● **EXCERPT PROVIDED**:
· · · · ·
Session: #315

Theme & Session Format

Theme:
4. Globalisation and archaeology
Session format:
Regular session

Title & Content

Title:
Conflict Escalation and De-escalation in Urbanity
Content:
Urbanisation is a process in which people have to cope with changing conditions and increasing complexity. Such conditions not only involve an increase of population numbers and density, but also social competition, a competition for resources and development of new modes of interaction.
Urbanity can be seen as a lifestyle or interaction system which addresses issues of continuously increasing complexity and necessarily requires corresponding mechanisms of conflict resolution and de-escalation. Both escalation, potentially leading to the annihilation of at least one of the conflict parties, and de-escalation, potentially leading to cooperation, may present themselves as changes in this system. Inevitably different elements of society will be differentially affected and may be caught somewhere between fluidity and resistance.
Given the high potential for competition within urban places, we might expect an interrelation between urbanity and violence. However, urbanity apparently exhibits a rather low frequency of violent conflict. Urbanity is thus a telling example of successful resolution of conflict escalation and de-escalation, a topic which is essential for the understanding of resilient urbanity and urbanisation.
· · · · ·
● **INFORMATION PROVIDED**:
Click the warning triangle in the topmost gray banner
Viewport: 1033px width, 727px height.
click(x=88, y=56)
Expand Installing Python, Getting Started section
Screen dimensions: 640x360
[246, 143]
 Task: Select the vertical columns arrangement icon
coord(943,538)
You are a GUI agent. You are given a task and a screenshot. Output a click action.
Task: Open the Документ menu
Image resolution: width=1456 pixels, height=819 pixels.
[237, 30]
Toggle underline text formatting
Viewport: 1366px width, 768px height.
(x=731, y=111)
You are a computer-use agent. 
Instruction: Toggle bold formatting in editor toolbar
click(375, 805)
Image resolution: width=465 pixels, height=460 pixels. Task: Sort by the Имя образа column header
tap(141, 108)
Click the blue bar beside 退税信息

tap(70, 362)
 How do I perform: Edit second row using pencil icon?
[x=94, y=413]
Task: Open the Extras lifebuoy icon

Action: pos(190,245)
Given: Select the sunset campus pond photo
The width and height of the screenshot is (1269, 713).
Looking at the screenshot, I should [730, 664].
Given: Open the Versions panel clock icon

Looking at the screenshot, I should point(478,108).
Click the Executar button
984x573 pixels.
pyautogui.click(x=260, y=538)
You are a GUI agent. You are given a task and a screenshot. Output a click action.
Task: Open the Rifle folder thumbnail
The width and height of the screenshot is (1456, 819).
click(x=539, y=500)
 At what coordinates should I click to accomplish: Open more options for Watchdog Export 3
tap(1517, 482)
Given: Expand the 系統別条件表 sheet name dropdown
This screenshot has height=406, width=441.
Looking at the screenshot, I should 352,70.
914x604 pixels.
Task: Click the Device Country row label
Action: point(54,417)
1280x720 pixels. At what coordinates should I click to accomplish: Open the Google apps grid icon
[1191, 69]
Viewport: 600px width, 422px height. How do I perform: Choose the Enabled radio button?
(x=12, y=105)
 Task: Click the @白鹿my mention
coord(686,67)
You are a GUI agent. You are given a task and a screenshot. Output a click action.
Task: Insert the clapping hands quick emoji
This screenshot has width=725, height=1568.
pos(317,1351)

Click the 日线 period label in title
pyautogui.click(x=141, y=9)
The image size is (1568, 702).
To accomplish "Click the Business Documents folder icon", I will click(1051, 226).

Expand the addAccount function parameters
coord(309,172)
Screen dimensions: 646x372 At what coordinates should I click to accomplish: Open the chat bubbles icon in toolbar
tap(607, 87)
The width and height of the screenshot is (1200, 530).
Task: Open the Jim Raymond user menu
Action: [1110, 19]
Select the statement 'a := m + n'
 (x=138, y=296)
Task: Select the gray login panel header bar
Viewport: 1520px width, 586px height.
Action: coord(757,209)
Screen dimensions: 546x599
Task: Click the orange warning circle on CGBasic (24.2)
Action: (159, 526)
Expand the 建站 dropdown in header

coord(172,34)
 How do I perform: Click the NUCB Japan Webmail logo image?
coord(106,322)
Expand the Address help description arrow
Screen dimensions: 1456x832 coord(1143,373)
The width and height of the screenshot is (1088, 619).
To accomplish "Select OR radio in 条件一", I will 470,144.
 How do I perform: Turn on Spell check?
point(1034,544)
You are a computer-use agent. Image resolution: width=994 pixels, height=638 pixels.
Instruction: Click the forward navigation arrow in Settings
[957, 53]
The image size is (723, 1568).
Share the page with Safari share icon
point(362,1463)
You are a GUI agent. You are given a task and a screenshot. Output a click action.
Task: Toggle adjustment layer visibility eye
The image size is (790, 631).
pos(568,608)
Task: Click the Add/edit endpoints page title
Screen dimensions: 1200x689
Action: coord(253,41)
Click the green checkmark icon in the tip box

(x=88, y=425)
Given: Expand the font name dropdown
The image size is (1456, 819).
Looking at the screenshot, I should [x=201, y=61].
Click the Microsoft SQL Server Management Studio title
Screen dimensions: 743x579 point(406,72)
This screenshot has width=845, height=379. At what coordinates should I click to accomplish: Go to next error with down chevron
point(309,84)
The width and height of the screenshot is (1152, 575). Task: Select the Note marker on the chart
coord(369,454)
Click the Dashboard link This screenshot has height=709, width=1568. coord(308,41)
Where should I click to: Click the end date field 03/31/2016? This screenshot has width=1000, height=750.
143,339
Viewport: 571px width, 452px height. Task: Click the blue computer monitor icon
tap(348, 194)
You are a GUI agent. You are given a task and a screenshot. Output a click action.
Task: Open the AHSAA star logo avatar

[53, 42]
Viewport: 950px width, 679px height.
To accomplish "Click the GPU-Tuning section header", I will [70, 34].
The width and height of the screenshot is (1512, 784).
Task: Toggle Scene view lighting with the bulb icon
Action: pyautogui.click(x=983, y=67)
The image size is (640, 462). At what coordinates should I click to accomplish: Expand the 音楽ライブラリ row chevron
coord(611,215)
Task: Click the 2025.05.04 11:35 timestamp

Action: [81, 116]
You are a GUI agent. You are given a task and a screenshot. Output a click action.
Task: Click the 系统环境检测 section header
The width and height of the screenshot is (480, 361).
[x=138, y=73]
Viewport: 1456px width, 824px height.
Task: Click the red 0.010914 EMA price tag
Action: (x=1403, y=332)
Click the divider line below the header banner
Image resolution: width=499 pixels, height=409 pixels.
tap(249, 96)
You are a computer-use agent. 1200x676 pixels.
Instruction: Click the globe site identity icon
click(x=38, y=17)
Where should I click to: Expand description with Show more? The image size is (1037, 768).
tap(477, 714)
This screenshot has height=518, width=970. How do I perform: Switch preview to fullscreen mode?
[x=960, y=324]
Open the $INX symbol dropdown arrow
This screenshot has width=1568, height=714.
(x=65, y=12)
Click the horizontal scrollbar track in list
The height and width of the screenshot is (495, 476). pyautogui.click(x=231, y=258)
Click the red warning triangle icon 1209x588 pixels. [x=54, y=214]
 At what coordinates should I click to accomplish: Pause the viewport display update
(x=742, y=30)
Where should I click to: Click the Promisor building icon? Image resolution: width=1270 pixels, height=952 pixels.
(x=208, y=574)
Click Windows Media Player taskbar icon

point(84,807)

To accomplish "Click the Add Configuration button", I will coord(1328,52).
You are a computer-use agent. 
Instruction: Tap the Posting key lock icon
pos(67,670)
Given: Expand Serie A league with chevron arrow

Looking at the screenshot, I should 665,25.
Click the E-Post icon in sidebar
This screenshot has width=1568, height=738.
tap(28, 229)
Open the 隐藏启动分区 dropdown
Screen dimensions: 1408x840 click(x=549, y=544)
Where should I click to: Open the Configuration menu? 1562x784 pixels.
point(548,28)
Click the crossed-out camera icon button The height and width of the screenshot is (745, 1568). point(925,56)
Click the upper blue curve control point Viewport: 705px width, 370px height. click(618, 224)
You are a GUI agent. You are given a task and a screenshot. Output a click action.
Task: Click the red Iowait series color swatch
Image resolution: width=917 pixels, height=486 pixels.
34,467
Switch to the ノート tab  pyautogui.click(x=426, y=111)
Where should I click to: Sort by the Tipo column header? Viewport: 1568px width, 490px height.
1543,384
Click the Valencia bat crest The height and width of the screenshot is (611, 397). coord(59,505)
· · · · ·
● **PROBLEMS AND TASKS**:
1) Condense the paragraph of the session abstract on conflict in urbanity that begins "Urbanity can be seen as a lifestyle" into a short bulleted list that keeps its main facts.
2) Carry on the session abstract on conflict in urbanity from the point where it stops.

● **RESULTS IN ORDER**:
1)
- Urbanity is a lifestyle or interaction system dealing with ever-increasing complexity, so it needs ways to resolve conflict and de-escalate.
- Escalation may lead to the annihilation of at least one conflict party. De-escalation may lead to cooperation. Both can appear as changes in this system.
- Different parts of society are affected differently and may be caught between fluidity and resistance.

2)
This session may evolve around questions such as:
• How can processes of escalation and de-escalation be found in the material record?
• What evidence do written sources introduce?
• Which insights can ethnography bring to the debate?
• Are there other possible sources of insight?
In this session, we aim for contributions addressing the identification and analysis of conflict escalation and de-escalation within urban places and processes, and especially the analysis of de-escalating strategies in urban contexts. We want to find out, how people cope(d) with strains on personal and communal identity in urbanity. Contributions from prehistoric and historic archaeology, from sociology, from ethnography as well as from other fields of research and a global perspective are warmly encouraged.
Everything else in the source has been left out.